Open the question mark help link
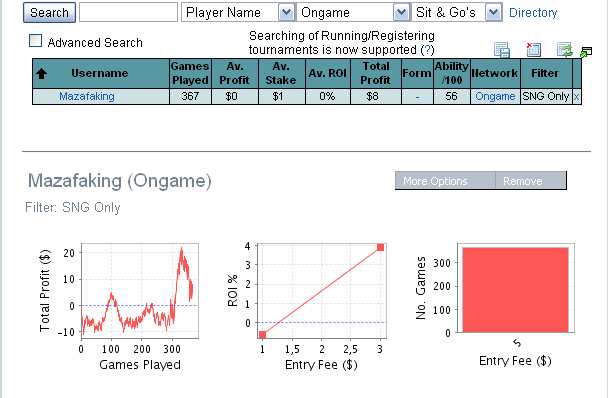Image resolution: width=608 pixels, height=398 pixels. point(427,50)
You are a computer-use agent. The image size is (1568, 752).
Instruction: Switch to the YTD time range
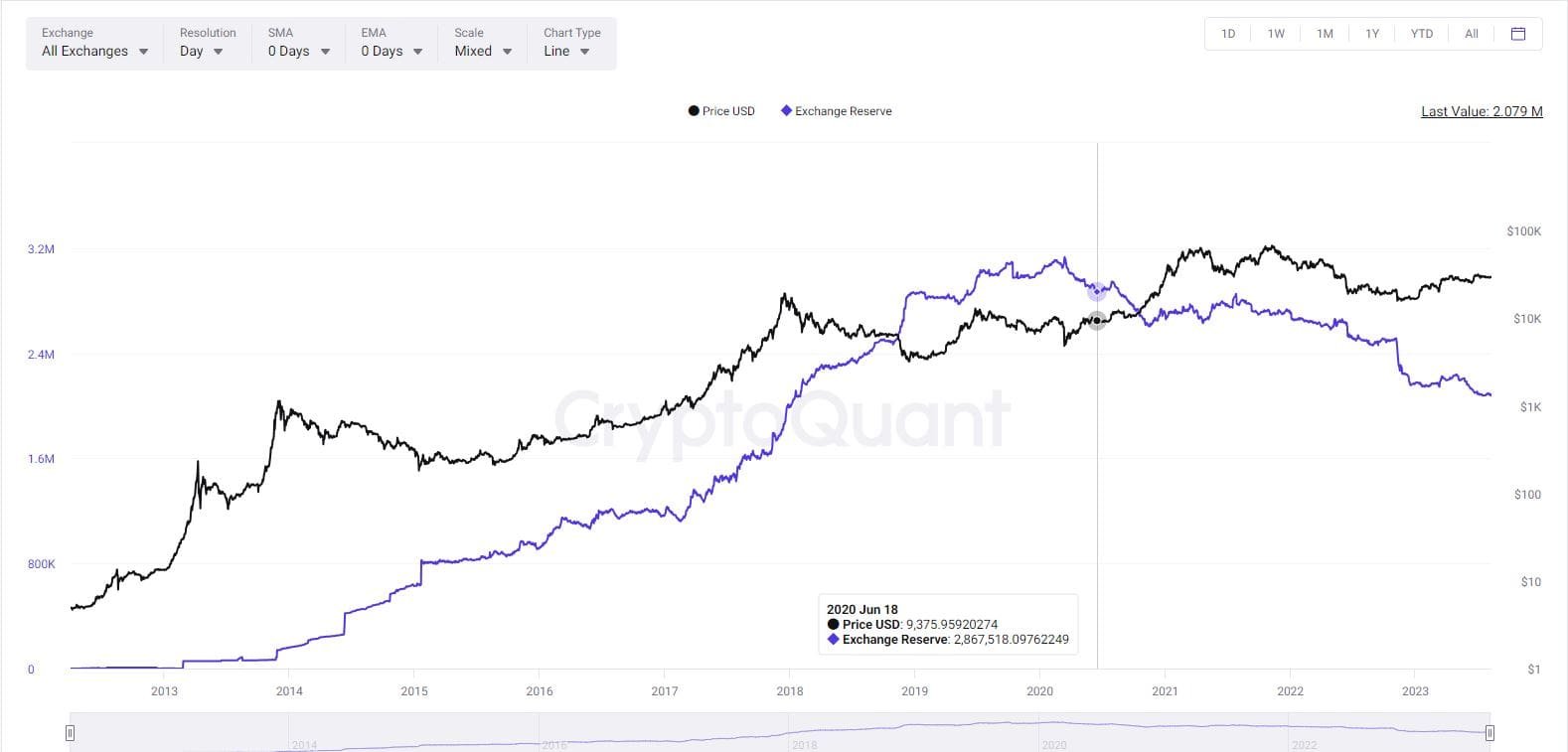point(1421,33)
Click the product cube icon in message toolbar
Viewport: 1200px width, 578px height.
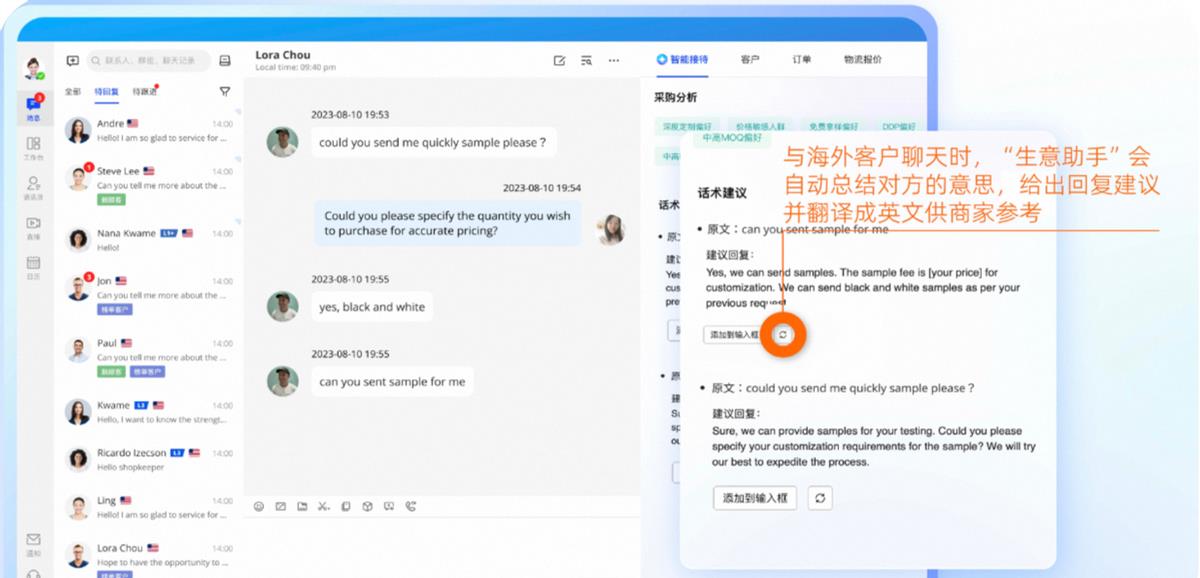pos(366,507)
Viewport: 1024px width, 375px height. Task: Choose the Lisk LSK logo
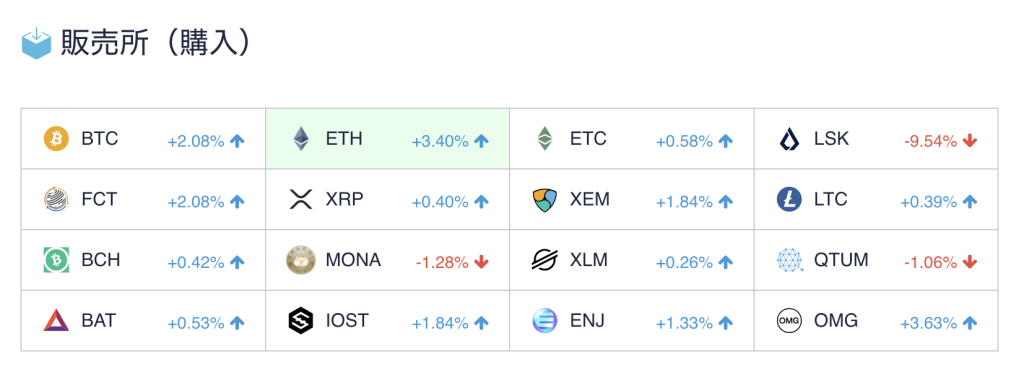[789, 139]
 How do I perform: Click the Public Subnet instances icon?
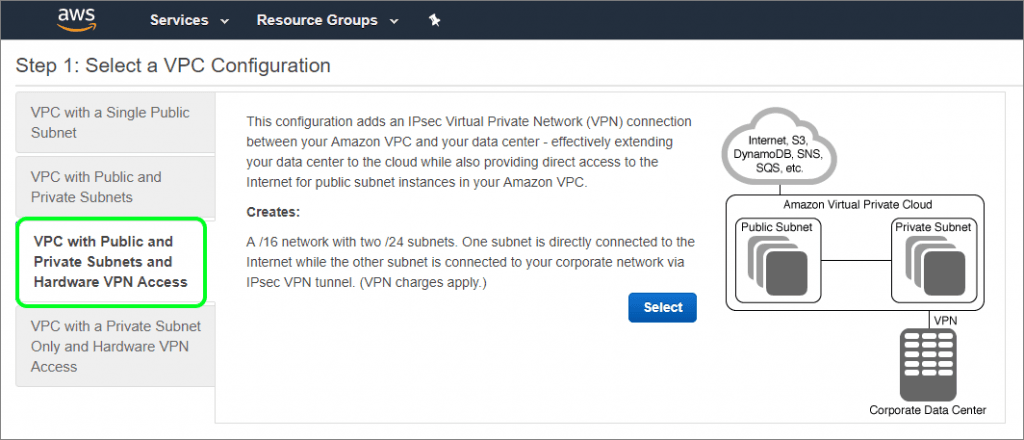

§ §

WORK TASK:
Output exactly, and with no pictures, the lines from the line that holds "You are a computer-use" through the last line of the listing above.

EXPECTED ANSWER:
You are a computer-use agent. The image size is (1568, 752).
Instruction: Switch to the YTD time range
point(1421,33)
Click the product cube icon in message toolbar
Viewport: 1200px width, 578px height.
pos(366,507)
Viewport: 1024px width, 375px height. Task: Choose the Lisk LSK logo
[789, 139]
 How do I perform: Click the Public Subnet instances icon?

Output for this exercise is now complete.